The large defect left after resection of the lesion and previous scar posed an interesting and daunting challenge to the reconstruction team, and we used a rotation flap followed by a split-thickness skin graft to cover the donor site. Most cases reported in the literature required complex closure techniques such as mucocutaneous flaps, free flaps, and pedicle flaps with or without a skin graft [4].
The role of adjuvant Radiotherapy was discussed with the patient, and considering it being a recurrent same was advised [6] (Fig. 4).

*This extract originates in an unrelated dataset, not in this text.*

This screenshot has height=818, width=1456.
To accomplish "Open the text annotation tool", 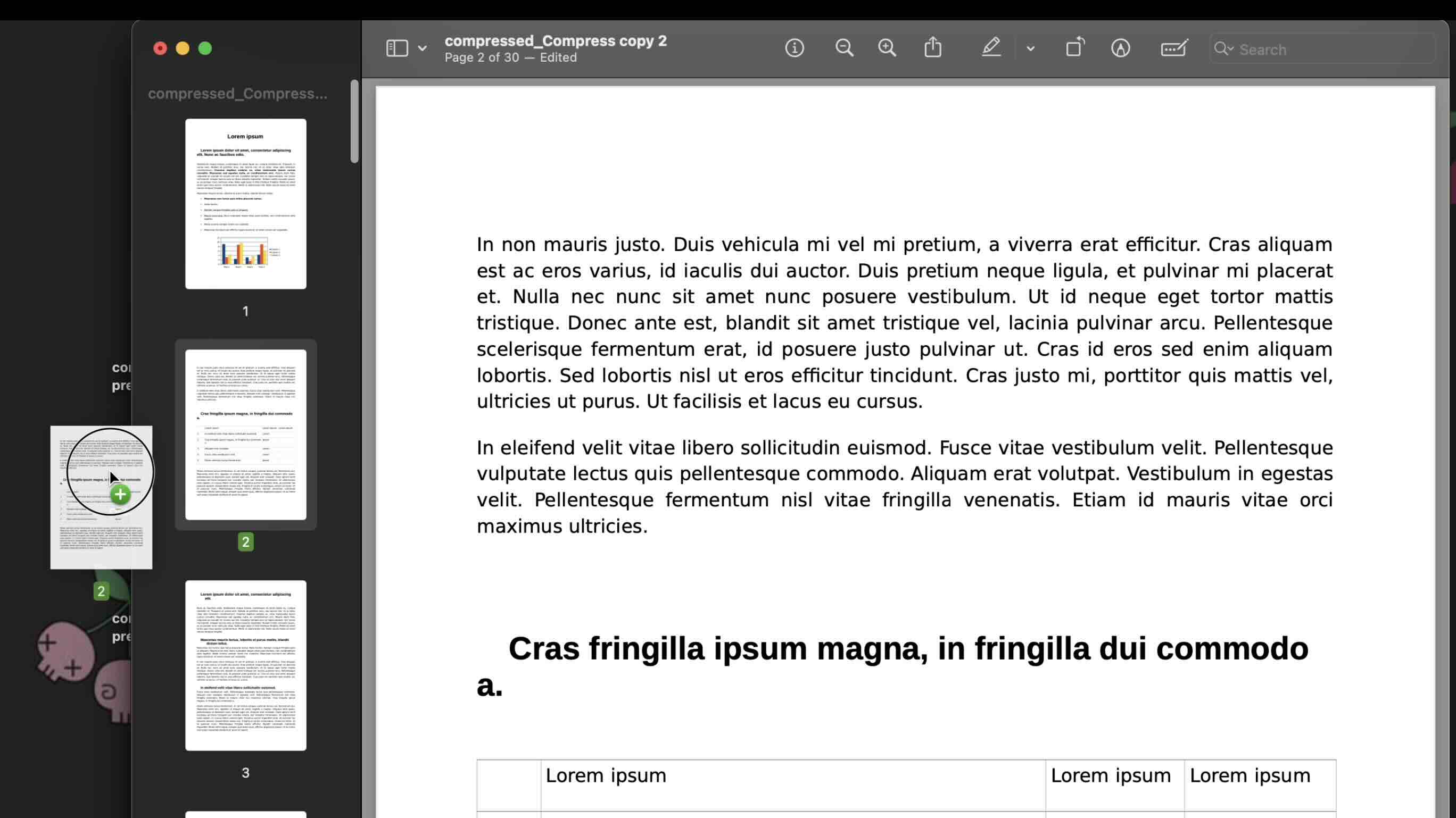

(a–d) The post op status after 6 weeks.
Imatinib mesylate is a tyrosine kinase inhibitor that targets platelet-derived growth factor receptors (PDGFRs). Identifying the aberrant activation of the PDGF pathway led to the hypothesis that the inhibition of PDGFR may have clinical efficacy in treating DFSP. The recent National Comprehensive Cancer Network (NCCN) guidelines recommend using imatinib for metastasis and recurrences when “disease is unresectable, or unacceptable functional or cosmetic outcomes with the resection” [6]. The location, size, and extent of involvement of the tumor provided us with a unique challenge. This case motivated us to review the important aspects of this rare tumor, besides presenting a resemblance to the cover illustration of probably the first surgical textbook we are all exposed to—Bailey and Love’s Short Practice of Surgery. This was our attempt at taming Dimanche’s horn and providing the patient relief from a stigmatizing and disfiguring disease. All surgeons must know about the frequent recurrence of this tumor, sometimes even when excised with wide margins. This surgical technique described here allowed a radical excision of the tumor, thus potentially decreasing tumor recurrence rate. All main reconstructive criteria, such as functional and cosmetic tissue characteristics, were completely fulfilled.
Acknowledgements
The manuscript has been read and approved by all the authors. The requirements for authorship have been met. Each author believes that this manuscript represents honest work.
Conflict of interest statement
None declared.
Funding
None declared.
Consent
Written informed consent has been obtained from the patient for CT, X-ray, and clinical photographs.